Into this breach swept not just Holden but all manner of “perfect political mushrooms,” as the Raleigh Sentinel called some of the noxious fungi who sprouted up after the storm of war. The “unpleasant, unpopular, disagreeable and odious” Chicken Stephens (he got his nickname by aggravating a dispute over his neighbor’s poultry coops) was barely literate, but he was dubiously placed on the magistrate’s bench by Albion Tourgée, a Yankee lawyer who fought for the Union and moved in 1865 to Guilford County, where he set up a co-operative farm.

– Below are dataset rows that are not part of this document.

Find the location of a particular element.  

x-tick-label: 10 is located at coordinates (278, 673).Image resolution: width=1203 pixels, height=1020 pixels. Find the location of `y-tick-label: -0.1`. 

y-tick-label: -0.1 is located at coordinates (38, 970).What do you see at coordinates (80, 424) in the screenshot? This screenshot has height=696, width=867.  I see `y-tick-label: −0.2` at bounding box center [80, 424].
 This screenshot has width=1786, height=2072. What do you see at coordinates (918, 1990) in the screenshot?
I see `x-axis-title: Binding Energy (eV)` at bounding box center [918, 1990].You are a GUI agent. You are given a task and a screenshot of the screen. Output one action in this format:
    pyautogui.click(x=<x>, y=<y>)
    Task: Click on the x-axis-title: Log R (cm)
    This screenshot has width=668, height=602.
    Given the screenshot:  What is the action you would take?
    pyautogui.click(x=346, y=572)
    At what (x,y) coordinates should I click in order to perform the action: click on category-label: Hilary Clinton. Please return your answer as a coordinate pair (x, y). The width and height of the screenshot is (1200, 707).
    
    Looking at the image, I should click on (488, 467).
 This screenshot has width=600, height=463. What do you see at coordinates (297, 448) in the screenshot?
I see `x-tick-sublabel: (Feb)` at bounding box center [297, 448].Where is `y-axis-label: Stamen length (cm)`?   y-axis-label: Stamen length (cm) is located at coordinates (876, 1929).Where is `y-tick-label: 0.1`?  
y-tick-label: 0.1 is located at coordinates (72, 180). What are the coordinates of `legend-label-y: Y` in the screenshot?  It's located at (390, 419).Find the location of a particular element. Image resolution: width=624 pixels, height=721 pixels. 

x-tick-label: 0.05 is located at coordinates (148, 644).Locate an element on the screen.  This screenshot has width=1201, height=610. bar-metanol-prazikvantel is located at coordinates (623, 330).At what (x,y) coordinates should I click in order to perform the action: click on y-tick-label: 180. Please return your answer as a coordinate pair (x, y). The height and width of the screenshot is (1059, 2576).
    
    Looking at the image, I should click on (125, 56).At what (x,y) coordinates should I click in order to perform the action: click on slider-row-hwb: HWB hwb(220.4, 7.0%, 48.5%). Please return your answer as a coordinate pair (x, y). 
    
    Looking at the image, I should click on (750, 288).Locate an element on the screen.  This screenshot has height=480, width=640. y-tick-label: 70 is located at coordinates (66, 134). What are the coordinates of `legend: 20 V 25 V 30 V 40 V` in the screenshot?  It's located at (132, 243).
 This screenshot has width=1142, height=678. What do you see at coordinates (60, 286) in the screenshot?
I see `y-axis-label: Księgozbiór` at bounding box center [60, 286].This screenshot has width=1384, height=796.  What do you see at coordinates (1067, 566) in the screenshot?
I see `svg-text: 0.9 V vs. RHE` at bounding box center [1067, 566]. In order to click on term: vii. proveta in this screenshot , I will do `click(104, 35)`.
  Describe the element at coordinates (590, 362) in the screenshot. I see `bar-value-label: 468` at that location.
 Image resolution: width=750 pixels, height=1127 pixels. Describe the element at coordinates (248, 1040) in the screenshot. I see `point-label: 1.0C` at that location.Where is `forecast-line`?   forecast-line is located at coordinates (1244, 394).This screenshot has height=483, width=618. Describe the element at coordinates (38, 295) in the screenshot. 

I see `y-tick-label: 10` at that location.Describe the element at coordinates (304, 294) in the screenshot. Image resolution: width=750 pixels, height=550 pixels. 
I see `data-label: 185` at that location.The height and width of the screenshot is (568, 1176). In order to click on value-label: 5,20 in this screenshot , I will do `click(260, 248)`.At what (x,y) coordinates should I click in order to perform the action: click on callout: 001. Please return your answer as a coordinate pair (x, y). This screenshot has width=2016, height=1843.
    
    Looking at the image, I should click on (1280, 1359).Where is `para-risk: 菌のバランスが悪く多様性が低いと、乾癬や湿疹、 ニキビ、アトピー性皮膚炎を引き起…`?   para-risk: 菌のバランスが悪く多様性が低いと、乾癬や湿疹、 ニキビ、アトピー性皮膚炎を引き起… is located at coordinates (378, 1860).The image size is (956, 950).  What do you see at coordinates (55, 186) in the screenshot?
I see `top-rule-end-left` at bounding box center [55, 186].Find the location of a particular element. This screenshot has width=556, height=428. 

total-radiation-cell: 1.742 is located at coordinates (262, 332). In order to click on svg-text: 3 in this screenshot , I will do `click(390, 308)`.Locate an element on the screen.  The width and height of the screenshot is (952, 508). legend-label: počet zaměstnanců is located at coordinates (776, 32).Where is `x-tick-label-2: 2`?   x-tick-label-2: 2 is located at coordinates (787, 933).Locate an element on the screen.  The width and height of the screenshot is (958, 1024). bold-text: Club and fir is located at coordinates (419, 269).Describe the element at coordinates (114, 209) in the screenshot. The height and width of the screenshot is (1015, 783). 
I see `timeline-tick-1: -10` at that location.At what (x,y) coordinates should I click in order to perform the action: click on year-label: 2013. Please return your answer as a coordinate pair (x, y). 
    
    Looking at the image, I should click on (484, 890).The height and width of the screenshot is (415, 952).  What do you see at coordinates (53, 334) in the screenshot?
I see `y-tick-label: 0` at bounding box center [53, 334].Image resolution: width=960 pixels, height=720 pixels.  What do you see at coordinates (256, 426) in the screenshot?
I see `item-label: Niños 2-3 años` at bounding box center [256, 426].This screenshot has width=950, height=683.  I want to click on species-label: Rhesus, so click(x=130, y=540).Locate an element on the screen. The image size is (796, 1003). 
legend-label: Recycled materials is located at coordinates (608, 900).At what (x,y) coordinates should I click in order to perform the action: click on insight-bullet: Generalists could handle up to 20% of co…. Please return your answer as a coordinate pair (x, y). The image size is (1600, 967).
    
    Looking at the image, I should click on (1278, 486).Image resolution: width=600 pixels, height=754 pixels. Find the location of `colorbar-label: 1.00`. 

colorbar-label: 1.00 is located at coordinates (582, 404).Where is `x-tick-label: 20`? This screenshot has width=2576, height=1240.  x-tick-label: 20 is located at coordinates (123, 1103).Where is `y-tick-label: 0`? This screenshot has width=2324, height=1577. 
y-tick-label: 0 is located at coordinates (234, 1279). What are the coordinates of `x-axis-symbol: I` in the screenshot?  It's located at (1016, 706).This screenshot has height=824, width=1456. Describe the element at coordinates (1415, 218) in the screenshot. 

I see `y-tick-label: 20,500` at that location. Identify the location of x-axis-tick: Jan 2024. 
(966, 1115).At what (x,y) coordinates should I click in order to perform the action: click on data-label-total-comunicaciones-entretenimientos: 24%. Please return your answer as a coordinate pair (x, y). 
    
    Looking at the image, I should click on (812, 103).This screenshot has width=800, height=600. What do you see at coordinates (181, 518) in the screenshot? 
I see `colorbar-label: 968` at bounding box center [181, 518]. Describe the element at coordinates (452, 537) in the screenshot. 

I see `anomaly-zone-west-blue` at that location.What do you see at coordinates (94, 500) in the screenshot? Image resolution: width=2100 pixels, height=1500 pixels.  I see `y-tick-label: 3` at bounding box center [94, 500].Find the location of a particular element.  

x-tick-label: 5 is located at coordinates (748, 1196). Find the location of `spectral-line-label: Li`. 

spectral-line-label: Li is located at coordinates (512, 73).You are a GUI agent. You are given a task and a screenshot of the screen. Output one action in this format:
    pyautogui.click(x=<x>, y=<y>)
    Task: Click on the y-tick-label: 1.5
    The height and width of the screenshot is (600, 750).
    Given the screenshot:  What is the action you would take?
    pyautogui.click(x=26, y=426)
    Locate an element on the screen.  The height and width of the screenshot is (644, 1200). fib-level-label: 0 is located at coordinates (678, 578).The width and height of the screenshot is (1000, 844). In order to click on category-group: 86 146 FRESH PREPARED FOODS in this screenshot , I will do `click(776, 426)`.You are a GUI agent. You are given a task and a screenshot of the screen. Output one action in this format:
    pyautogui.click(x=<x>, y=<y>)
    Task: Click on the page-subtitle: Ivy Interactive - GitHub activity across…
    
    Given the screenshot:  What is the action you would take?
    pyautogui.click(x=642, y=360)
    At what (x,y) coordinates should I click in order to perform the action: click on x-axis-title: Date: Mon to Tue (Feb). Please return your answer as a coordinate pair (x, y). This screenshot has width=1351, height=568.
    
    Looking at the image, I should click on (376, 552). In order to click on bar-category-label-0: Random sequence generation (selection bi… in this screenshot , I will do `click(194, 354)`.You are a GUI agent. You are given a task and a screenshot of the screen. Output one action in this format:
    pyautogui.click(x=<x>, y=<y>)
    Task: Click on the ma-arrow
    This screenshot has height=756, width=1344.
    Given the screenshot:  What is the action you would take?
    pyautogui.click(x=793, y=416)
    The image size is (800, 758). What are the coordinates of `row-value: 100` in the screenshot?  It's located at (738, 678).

It’s too reductive to call Tourgée a carpetbagger, although to Southerners that’s what he was. Self-righteous and intransigent, he was nevertheless deeply committed to helping blacks gain a foothold after the war. His civil rights swan song was his pro bono prosecution of Plessy v. Ferguson. He lost, and Jim Crow became law. Two years later, Wilmington experienced a bloody white-supremacist “race riot.” Not until Rosa Parks and Martin Luther King Jr. arrived, half a century later, were the blunders of Reconstruction finally redeemed.
But readers looking for redemption in Wise’s book won’t find it despite the word’s appearance in the the title, which conceals another bait-and-switch, this one linguistic: Southern conservatives applied the term “redemption” to white counterattack after 1877.
That’s why there is so little real redemption to be found here. There is Tourgée’s loss in Plessy; there is his protégé, Stephens, antagonizing Klansmen with fatal results; there are the railroad-bond scammers perpetrating a similar fraud in Florida.
And there is Holden. After his impeachment, he got a postmaster job from President Grant but lost it after he supported Grant’s failed bid to reclaim the presidency in 1880. Dismissed by President James A. Garfield, Holden promptly resigned from the same Republican Party for which he had once fled the Democrats out of wartime political expediency. He died in 1892, a lawsuit against him still in court.
But nothing went as thoroughly unredeemed as the murder of Chicken Stephens. John Green Lea, a Caswell County KKK organizer, planned the killinga sham Klan “trial” convicted Stephens in absentia of trumped-up “crimes.” Stephens knew he was a marked man, and even bought a life insurance policy, but nonetheless crashed a Conservative (make that Konservative) meeting in the courthouse. He was lured into a back room, where some Klansmen dawdled and dallied before finally committing a bumbling but nevertheless fatal attack; they left the mortally wounded Stephens to a slow, gruesome death.
John Green Lea protected his robed and masked accomplices by refusing confession for 50 years, long after the others were dead. He finally gave remorseless testimony in 1919, on the condition that it remain sealed until after his own death, which he staved off until he was 92. No one was ever tried, let alone convicted of Stephens’ murder. Lea and his henchmen, not their victim, were the chickens.
At one point in Murder in the Courthouse, John Green Lea describes Albion Tourgée as “a bummer.” That word had a different meaning then, but the modern sense applies to nearly all of Wise’s dramatis personae. Small-minded, rebarbative, self-promoting and often inept, they’re a collective bummer to read about, and they sullied our state. Wise’s history is an honorable book about dishonorable men.